仔细分析CULPRIT-SHOCK研究可发现,这其中存在很多问题,例如该研究为临床试验,却将许多临床情况排除在外。理论上,对心源性休克患者的治疗有以下三个关键点:①改善血运重建;②降低左心室舒张末压;③提高患者血压。因此,血流动力学支持十分重要,在可能的情况下应实施完全血运重建。所谓“可能的情况”,若解剖学操作容易,手术则不一定耗时太久,操作也应简洁。同时,该类患者的抗血小板治疗应为强化治疗,同时临床医生应对其进行风险评估。
此外,最新研究显示,对STEMI患者除了给予抗血小板治疗外,抗炎治疗也不容忽视,ODYSSEY研究进行了这方面的探讨。关于急性心肌梗死合并心源性休克及多支病变的患者,其合并糖尿病的比例较高,部分研究甚至达40%,因此,适当降糖治疗也是很好的方案。总之,PCI术后的抗血小板、抗炎及降糖治疗同样重要,这对医生来说,无疑是一个新认识。
血流储备分数(FFR)的指导价值
完全血运重建包含若干概念,如血管重建、血运重建及功能重建,而FFR主要用于评估非罪犯血管的狭窄程度。需注意,既往研究显示FFR对心肌梗死的急性期具有评价意义,但一周甚至一个月后的评价则毫无意义,这与急性冠状动脉综合征或急性梗死的本质相关。
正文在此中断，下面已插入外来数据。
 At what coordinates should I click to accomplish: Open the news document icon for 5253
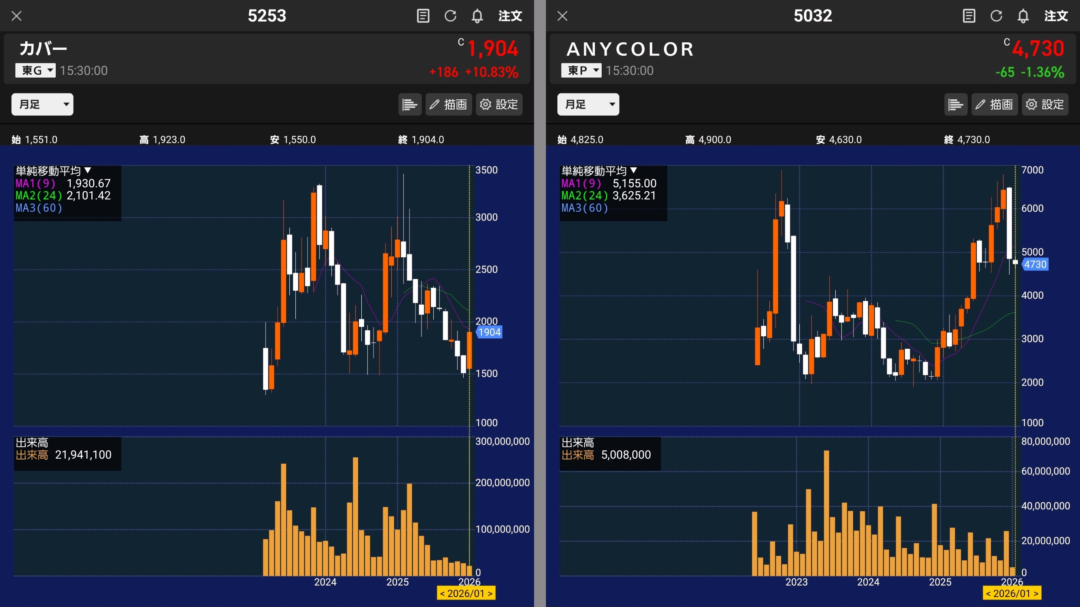(x=423, y=16)
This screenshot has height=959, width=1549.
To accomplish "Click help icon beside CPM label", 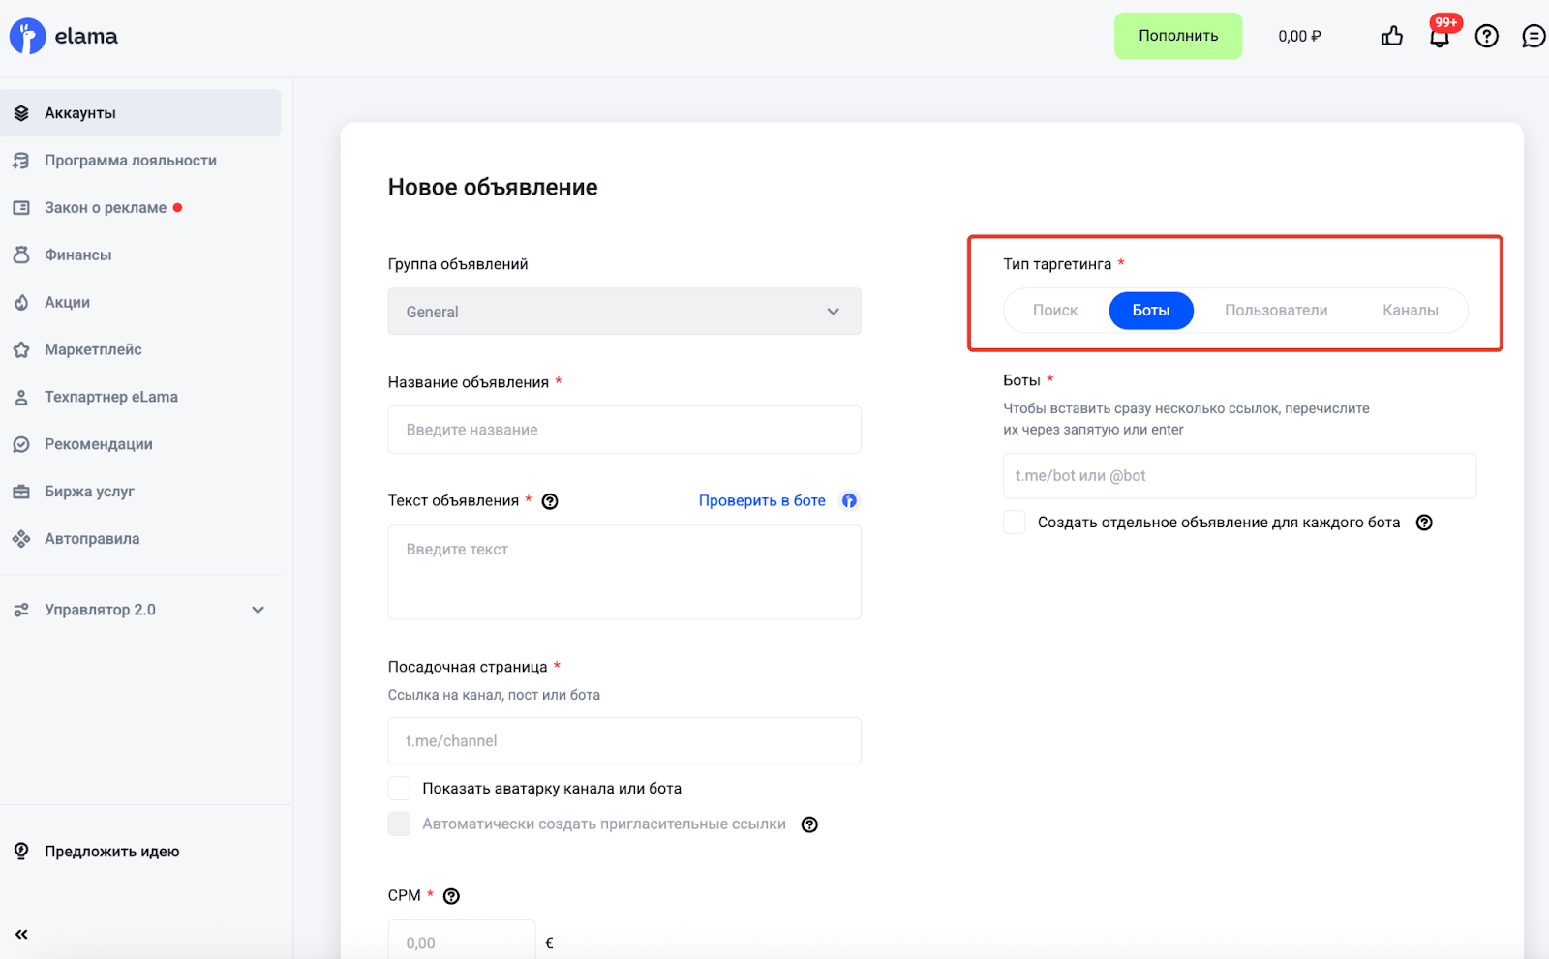I will coord(451,896).
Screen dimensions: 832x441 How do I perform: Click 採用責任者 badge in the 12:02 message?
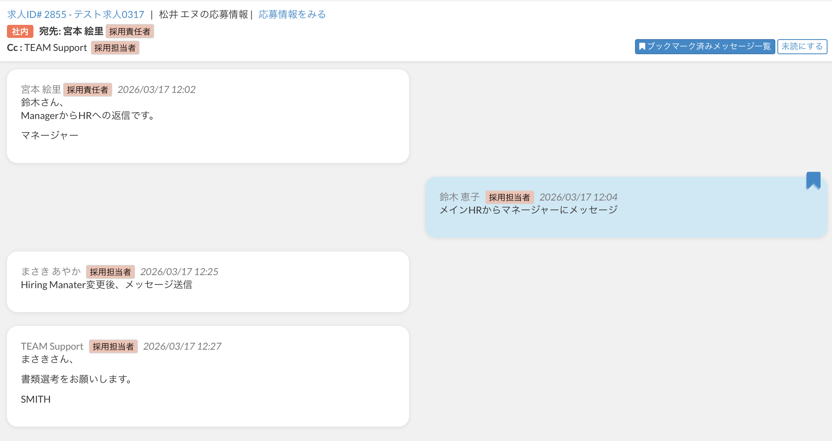point(87,90)
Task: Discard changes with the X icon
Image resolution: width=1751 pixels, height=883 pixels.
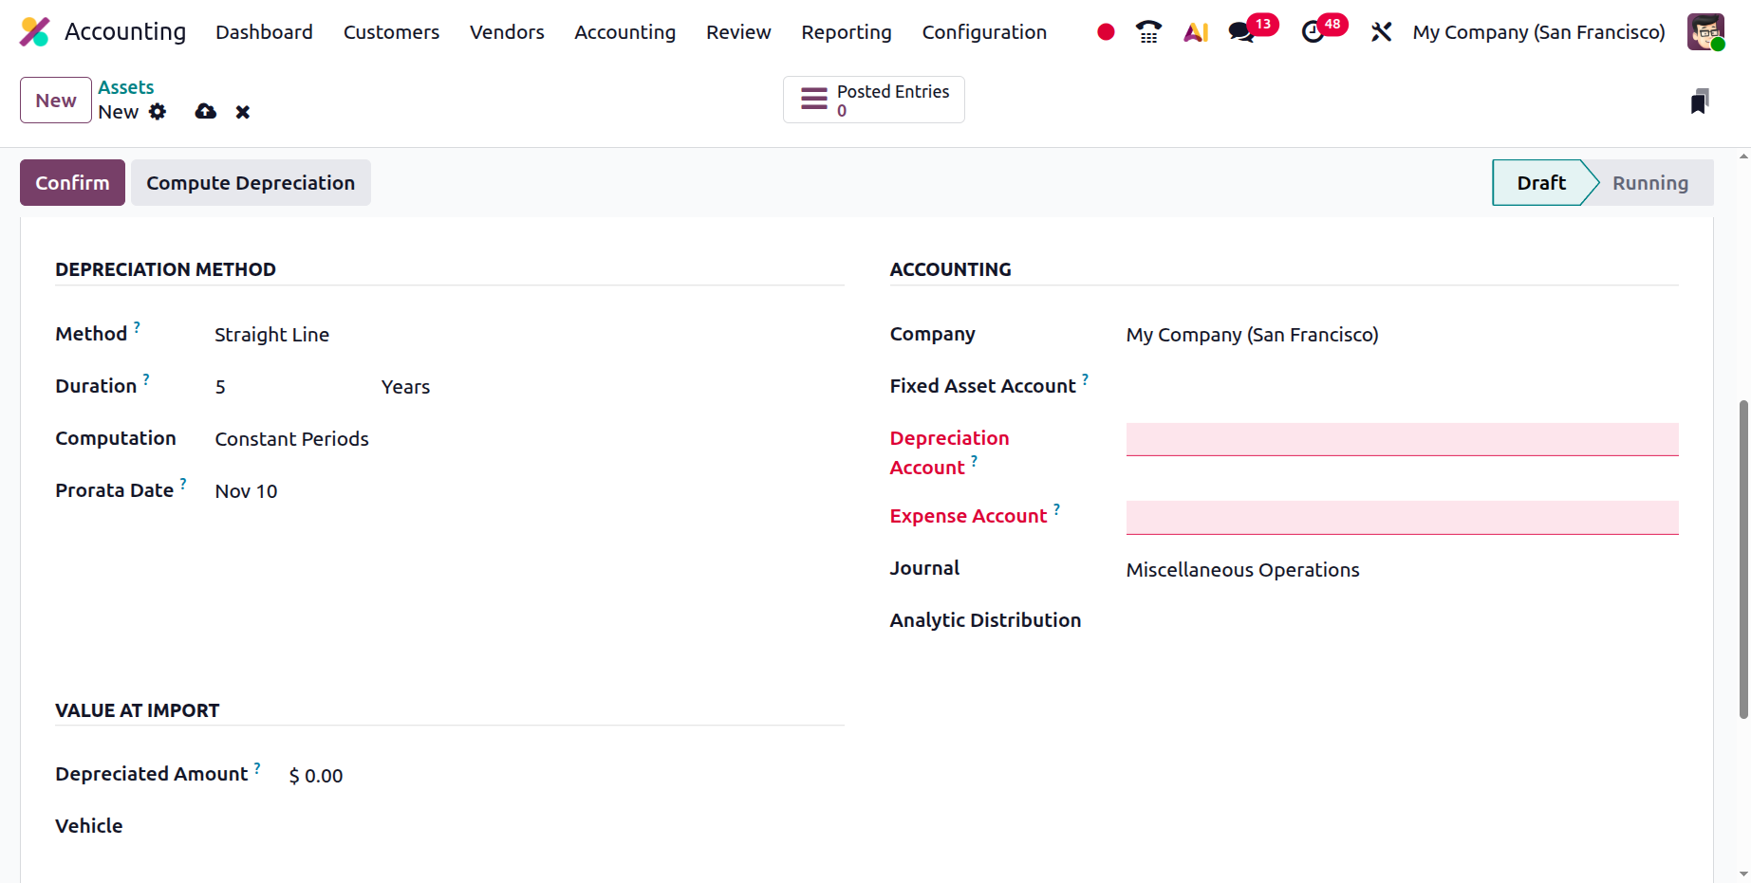Action: (243, 112)
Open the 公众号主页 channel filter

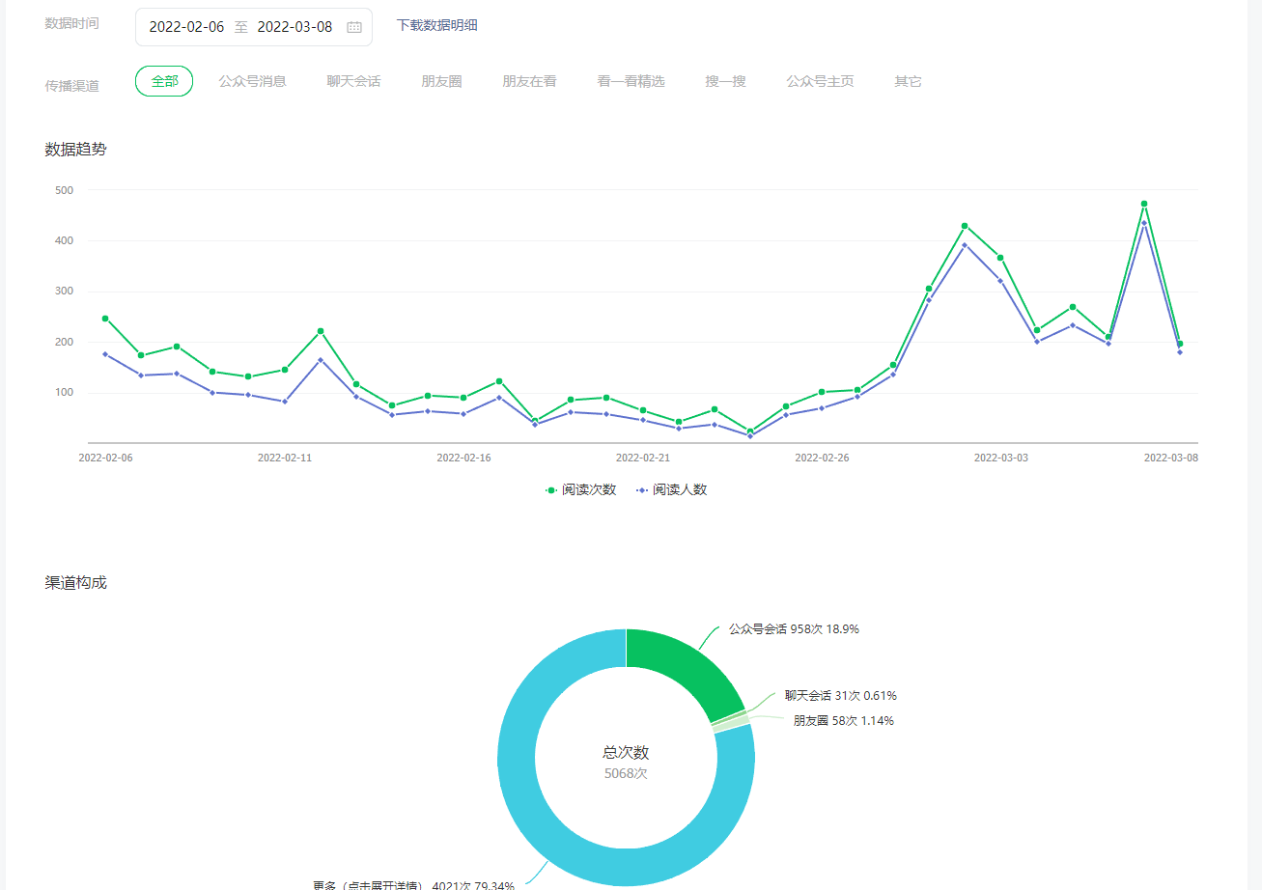tap(820, 81)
众所周知,其病理生理学方面主要具有高脂血症及高炎症状态两大特点,而高炎症状态可导致血管痉挛。因此,FFR或瞬时无波形比值(iFR)对非罪犯血管狭窄的功能学评估意义并不大。因此,术者应根据患者非罪犯血管的病变部位及是否容易处理,从而进一步决定是否对其进行干预。